Work instructions: Rewrite every line of the records below, requests included, but multiply each coordinate in the answers by 1.45 and round to the nearest whole number, with halves rounded up. Leave the numbers in the requests unchanged, and leave out the pictures.

Extracted information:

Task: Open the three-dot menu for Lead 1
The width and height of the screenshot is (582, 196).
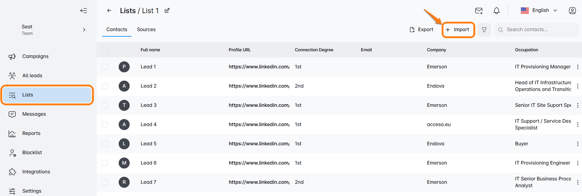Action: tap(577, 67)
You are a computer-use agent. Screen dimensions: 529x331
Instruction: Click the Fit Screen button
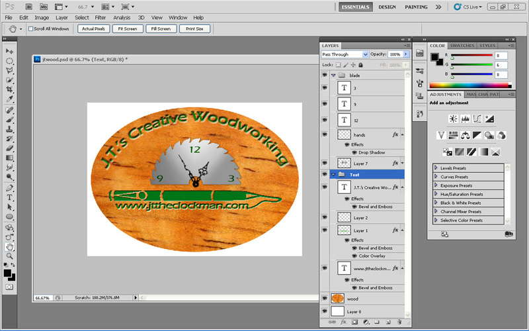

Written solution:
Task: Open the three-dot menu for Lead 1
The width and height of the screenshot is (582, 196).
Action: tap(837, 97)
You are a computer-use agent. Screen dimensions: 529x331
Instruction: Click the Fit Screen button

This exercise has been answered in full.